Work required -> Every line of the entries below that carries the string "agent" should be copied.
Segment Start: Information
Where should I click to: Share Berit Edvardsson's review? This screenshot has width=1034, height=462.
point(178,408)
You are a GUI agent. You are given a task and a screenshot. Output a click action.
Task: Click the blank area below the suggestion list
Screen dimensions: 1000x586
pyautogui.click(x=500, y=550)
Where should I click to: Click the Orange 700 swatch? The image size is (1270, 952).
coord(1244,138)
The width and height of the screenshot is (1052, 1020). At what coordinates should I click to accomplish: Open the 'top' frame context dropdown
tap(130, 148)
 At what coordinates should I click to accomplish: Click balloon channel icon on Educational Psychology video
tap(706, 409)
Segment End: Information
Segment Start: Information
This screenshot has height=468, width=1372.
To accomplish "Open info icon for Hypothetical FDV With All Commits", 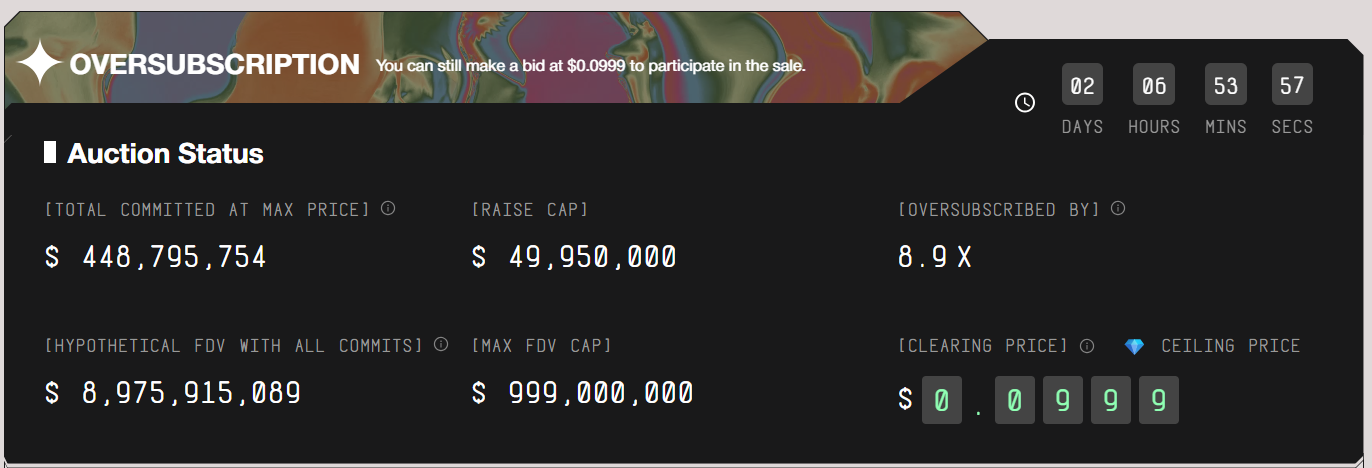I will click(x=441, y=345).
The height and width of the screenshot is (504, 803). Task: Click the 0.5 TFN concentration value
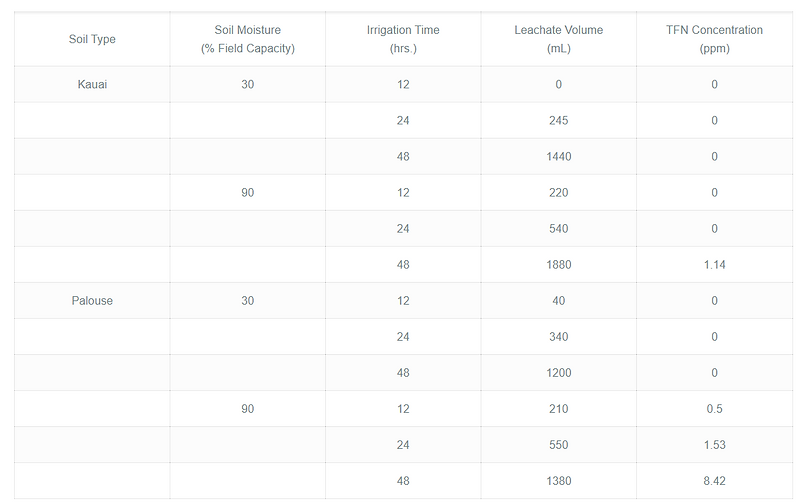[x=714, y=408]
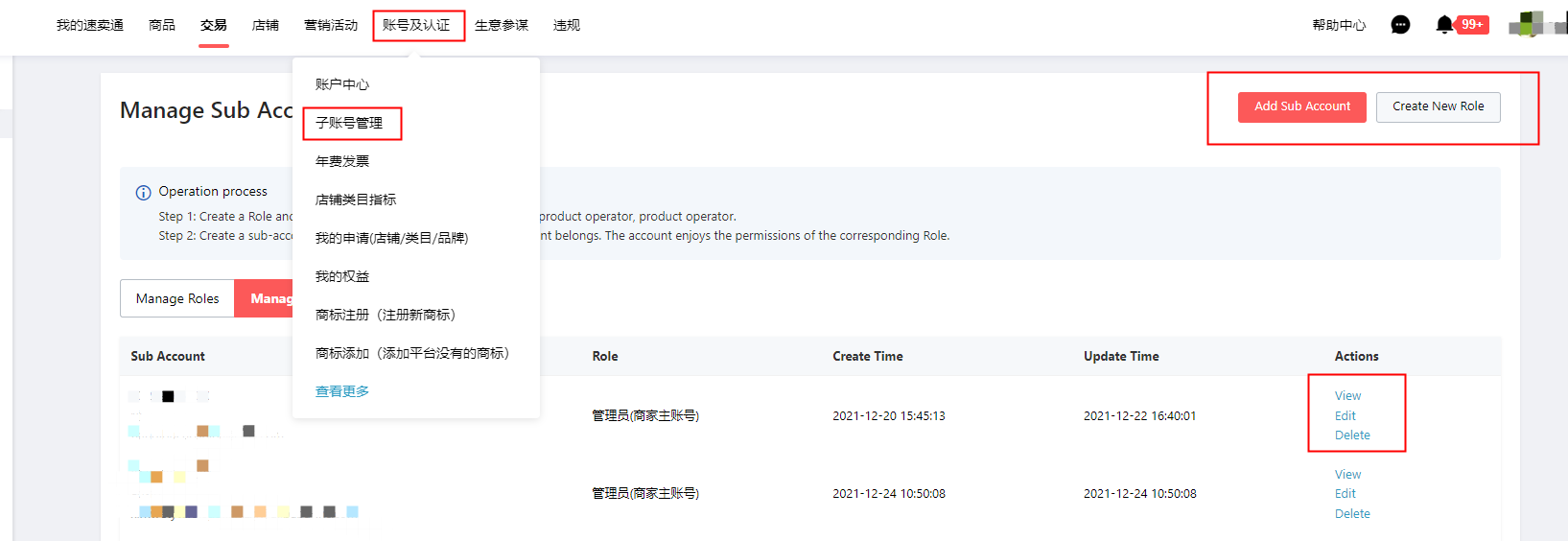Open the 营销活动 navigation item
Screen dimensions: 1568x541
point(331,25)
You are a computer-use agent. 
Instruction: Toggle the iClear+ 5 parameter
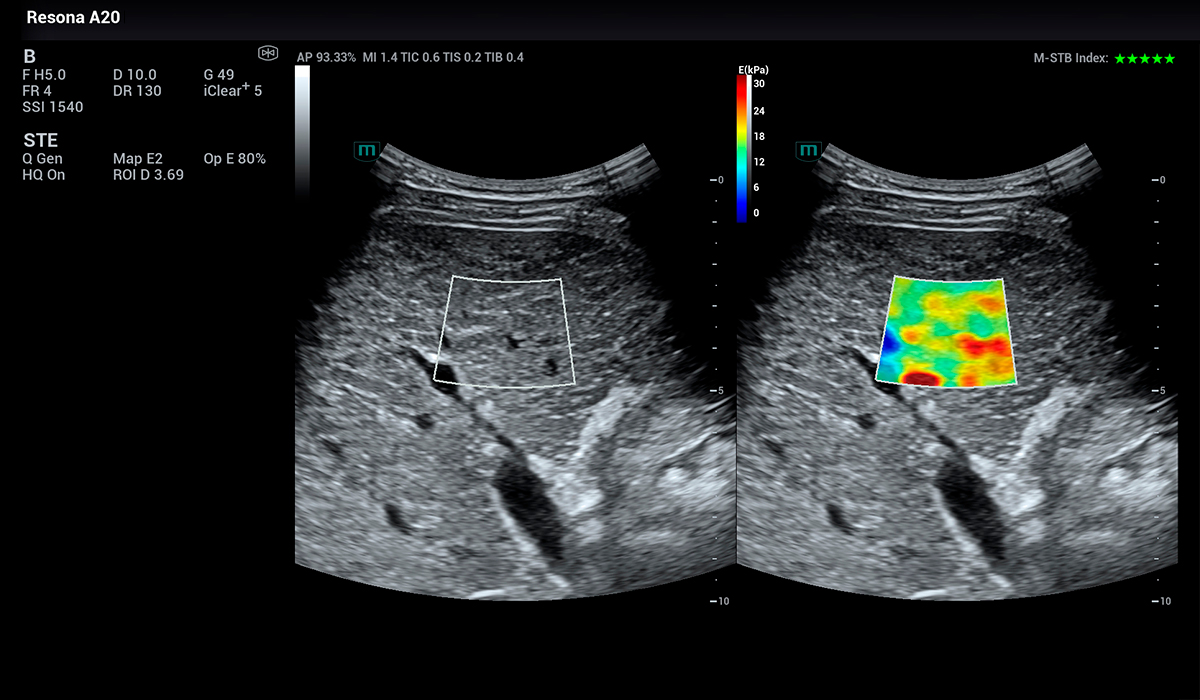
Segment End: Information
Output for this task ->
You are a GUI agent. You are given a task and a screenshot. Output a click action.
You are a computer-use agent. 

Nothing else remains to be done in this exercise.